Roast garlic white bean hummus with a lemon mustard dressing
Roast garlic white bean hummus
(makes a generous amount, but you can always freeze the extra for another day)
230g dried cannelloni beans, soaked overnight
2 lemons, juiced
2 tbsp tahini
1 garlic head (of which you need 6 cloves)
3/4 cup extra virgin olive oil
seasoning to taste
Set the oven to 180 degrees celsius. Roast the garlic whole for 30-40 minutes until the cloves are soft. Keep 6 cloves for the hummus and set the rest aside for another dish.
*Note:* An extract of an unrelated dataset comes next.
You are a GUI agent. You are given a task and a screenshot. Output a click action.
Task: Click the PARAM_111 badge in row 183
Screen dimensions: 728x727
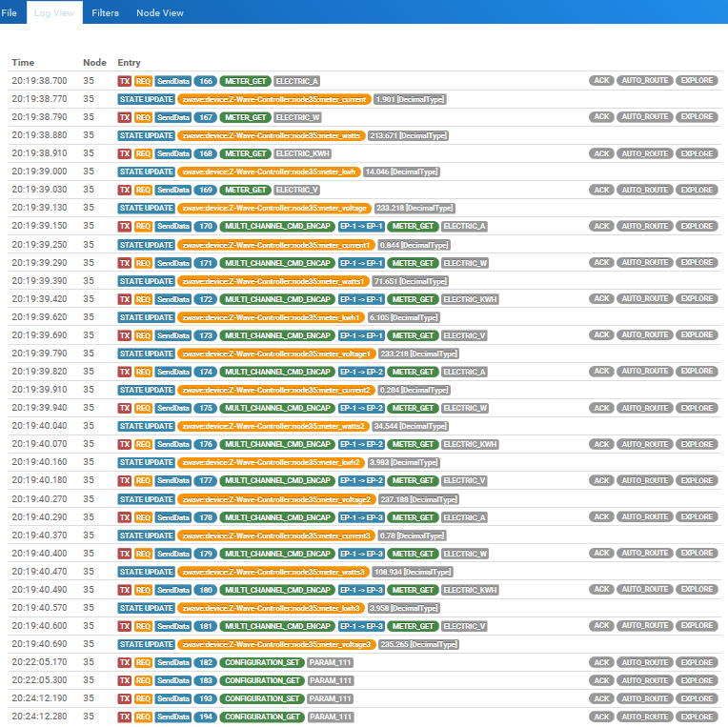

Cook the beans in a pan of water according to manufacturers instructions, until they are soft and slightly mushy. Drain, and immediately transfer to the food processor as they blend more smoothly when warm. Blend away until you get as smooth a consistency as possible, or until the texture is right for you if you prefer it more chunky. Add the tahini, 6 garlic cloves, lemon juice and blend again. Finally add the olive oil, and season to taste.
Mustard and lemon dressing
1 and 1/2 lemons, juiced
2 tbsp shallot, minced
2 tbsp wholegrain dijon mustard
2 tbsp capers, finely chopped
1/2 tsp flaky sea salt
1/2 tsp honey
1/4 cup extra virgin olive oil
Mix ingredients together and check to taste.
Serve with grilled red gem lettuce, drizzle over the dressing on top of both the leaves and the hummus, and grilled wholemeal bread on the side.